:: About this exercise ::
Starting at the line that contains "This screenshot has height=767, width=933.", retype each line to the end of the listing below. Include both ends, but not the pictures.

:: The data ::
_ _ _ _ _ _ _
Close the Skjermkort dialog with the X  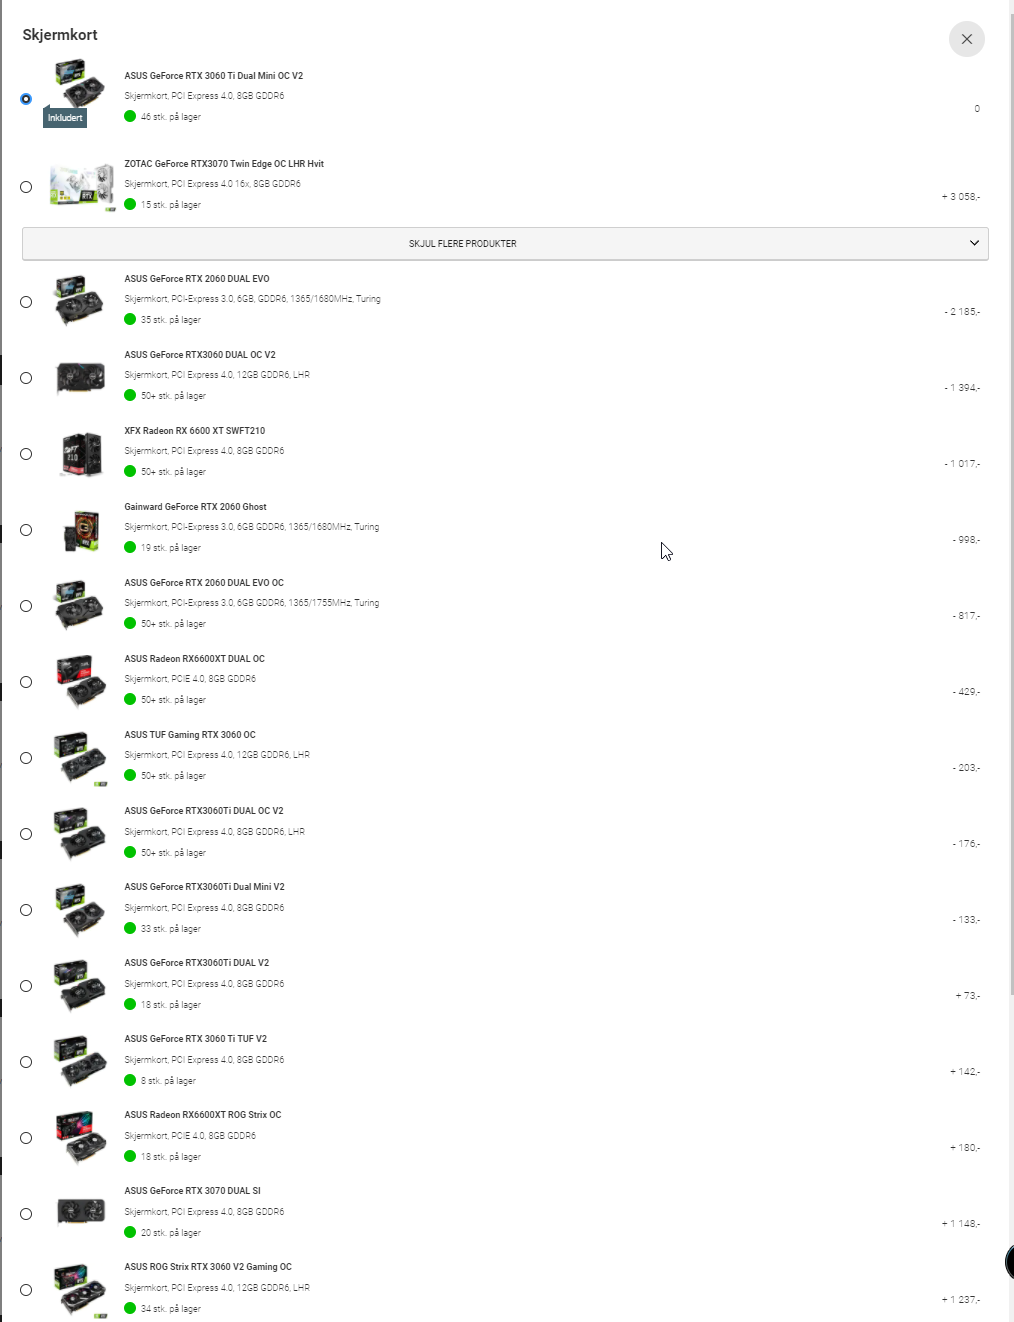pyautogui.click(x=966, y=39)
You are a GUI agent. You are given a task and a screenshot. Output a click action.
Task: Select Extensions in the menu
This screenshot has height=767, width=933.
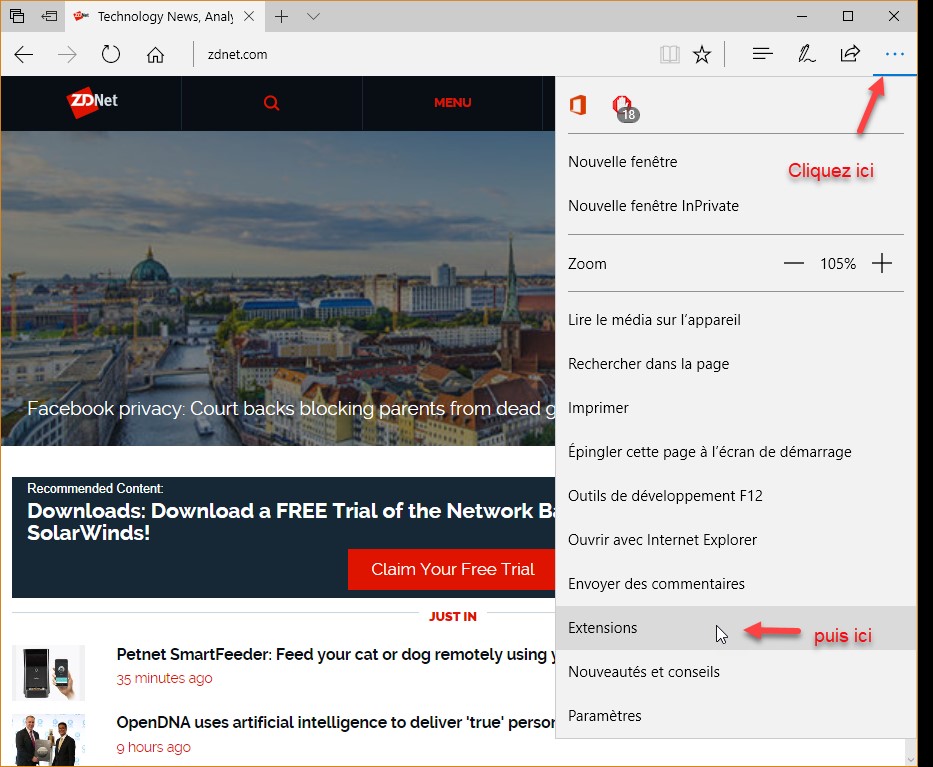[x=603, y=628]
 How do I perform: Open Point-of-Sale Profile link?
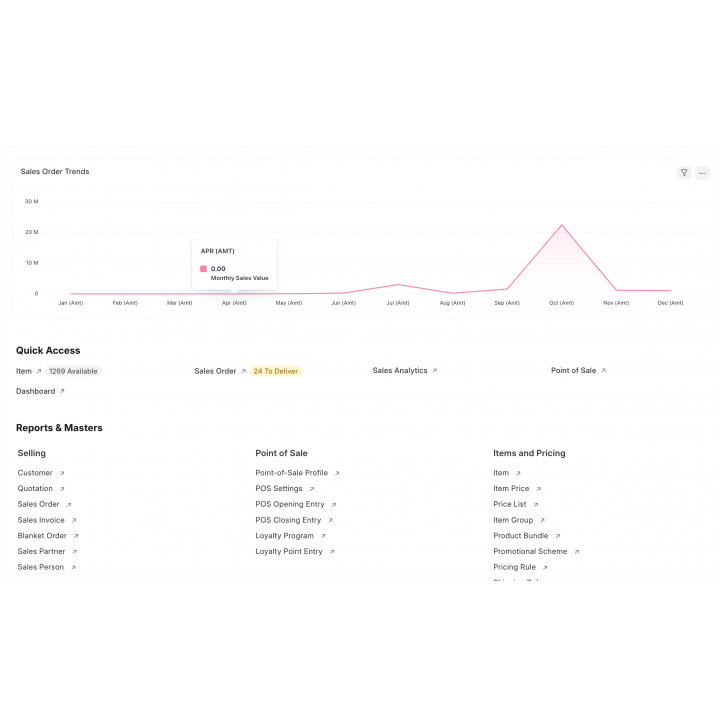click(291, 473)
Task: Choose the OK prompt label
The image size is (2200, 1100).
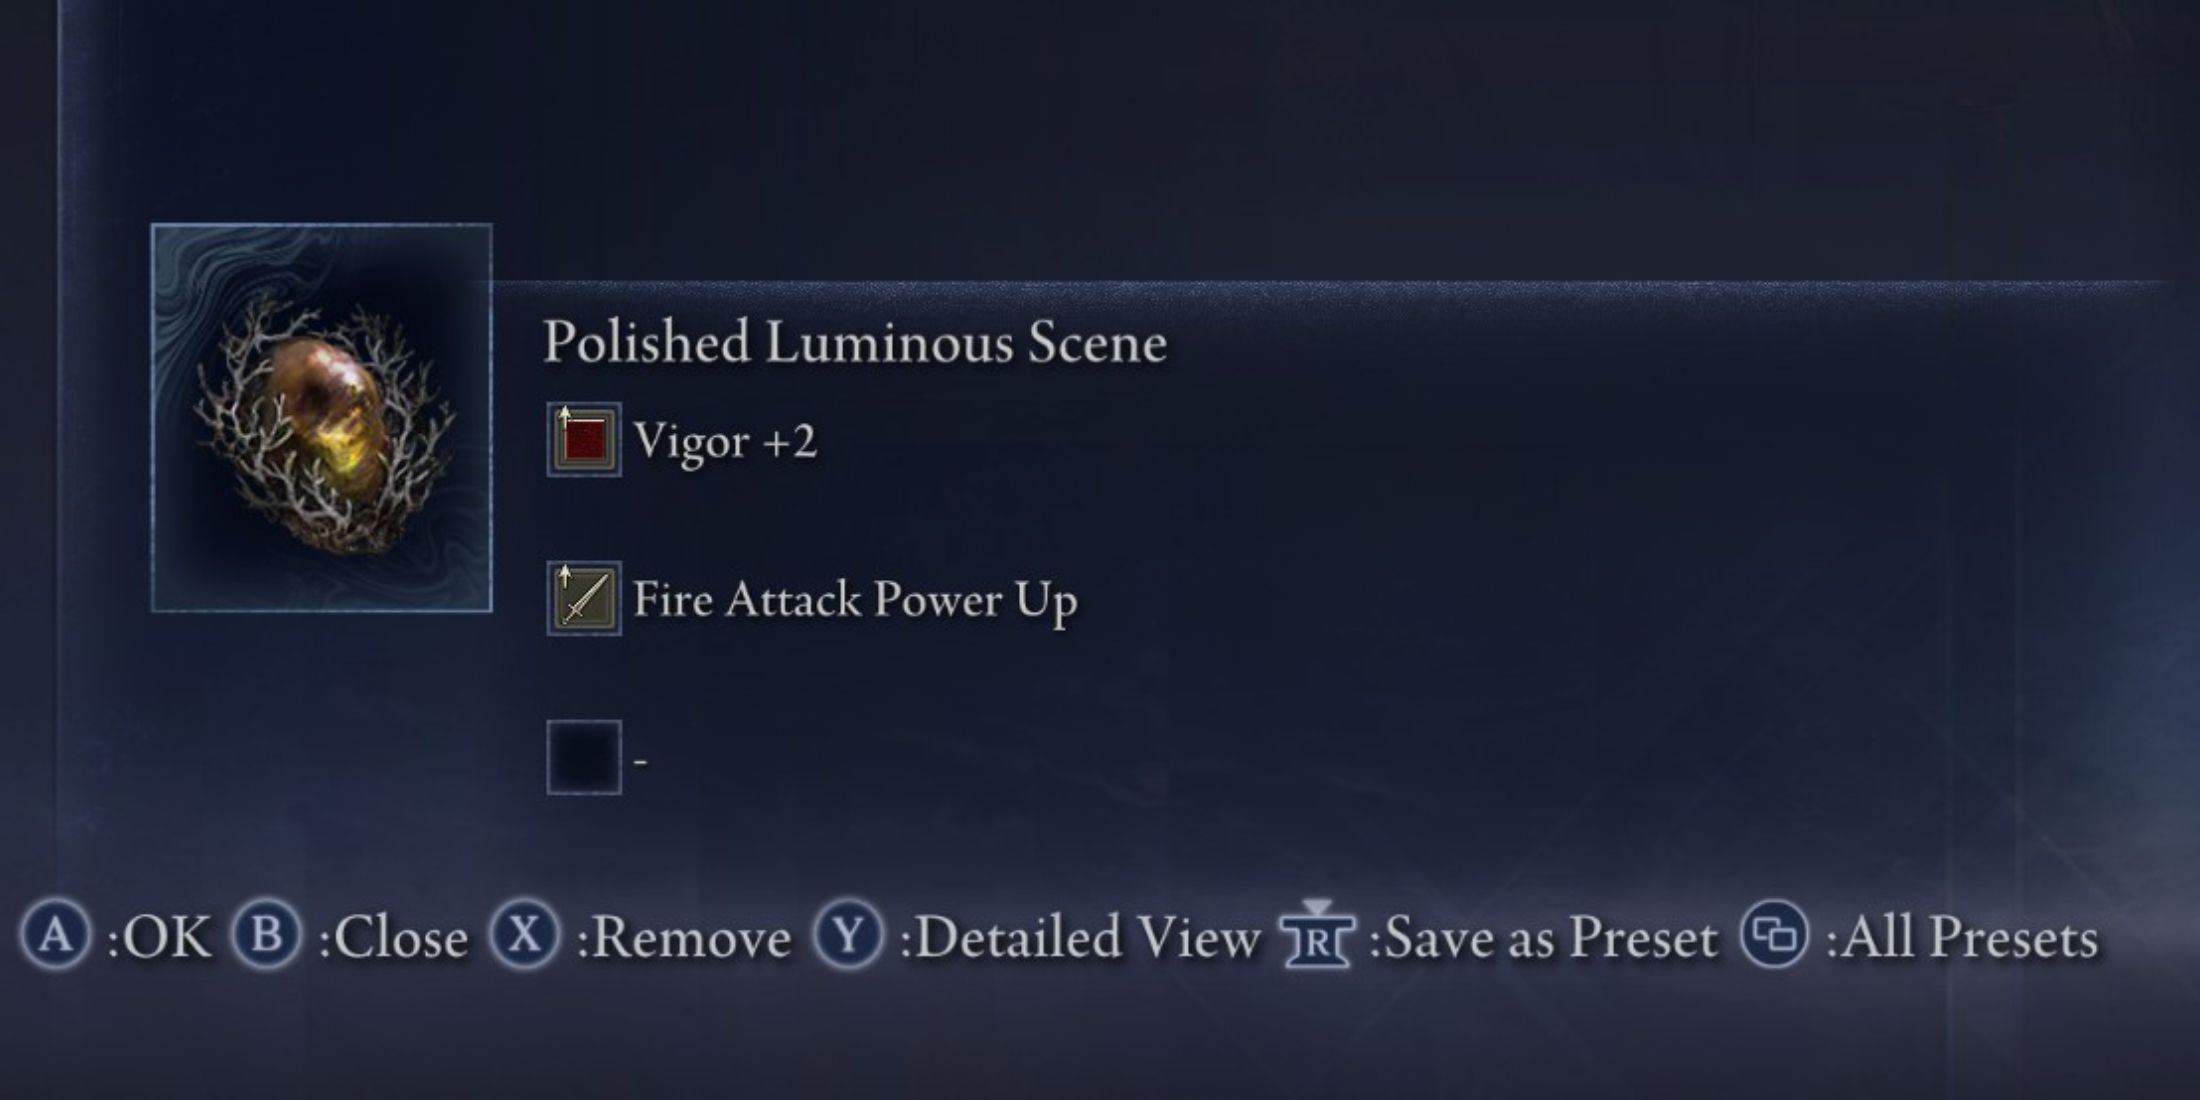Action: coord(160,938)
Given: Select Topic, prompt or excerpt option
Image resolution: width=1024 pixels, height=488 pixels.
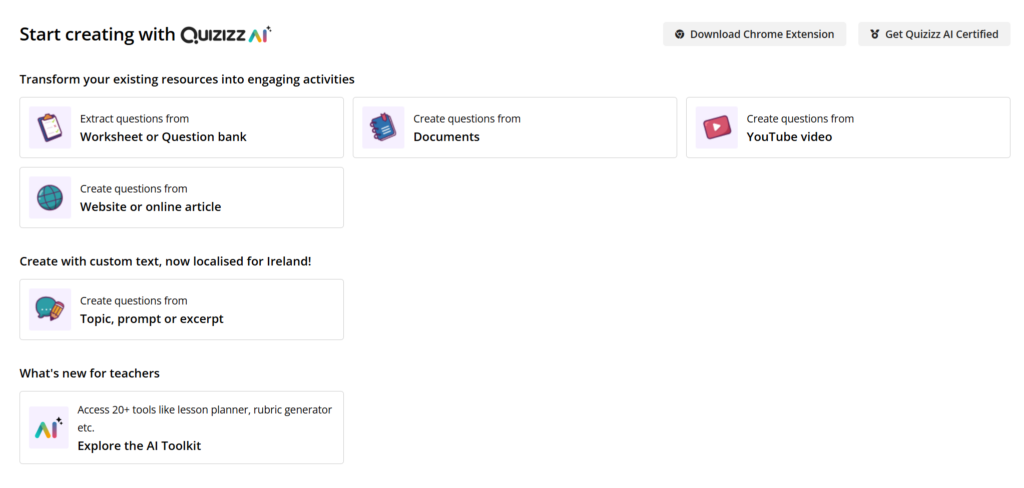Looking at the screenshot, I should pyautogui.click(x=152, y=319).
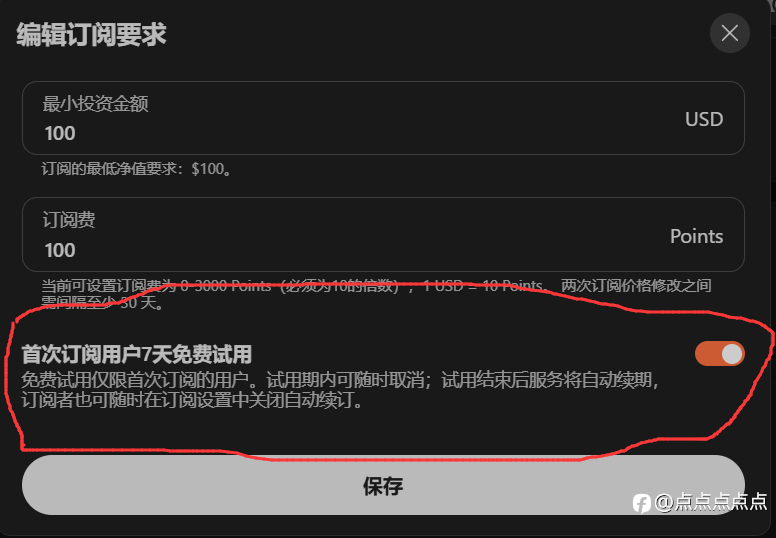Click the watermark logo icon beside @点点点点点
The height and width of the screenshot is (538, 776).
pos(642,503)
_ _ _ _ _ _ _
:: Task result ::
This screenshot has height=767, width=933.
[x=603, y=628]
 How do I perform: Open Point-of-Sale Profile link?
click(291, 473)
Task: Choose the OK prompt label
The image size is (2200, 1100).
Action: coord(160,938)
Given: Select Topic, prompt or excerpt option
Image resolution: width=1024 pixels, height=488 pixels.
Looking at the screenshot, I should pyautogui.click(x=152, y=319).
Click the watermark logo icon beside @点点点点点
The height and width of the screenshot is (538, 776).
pos(642,503)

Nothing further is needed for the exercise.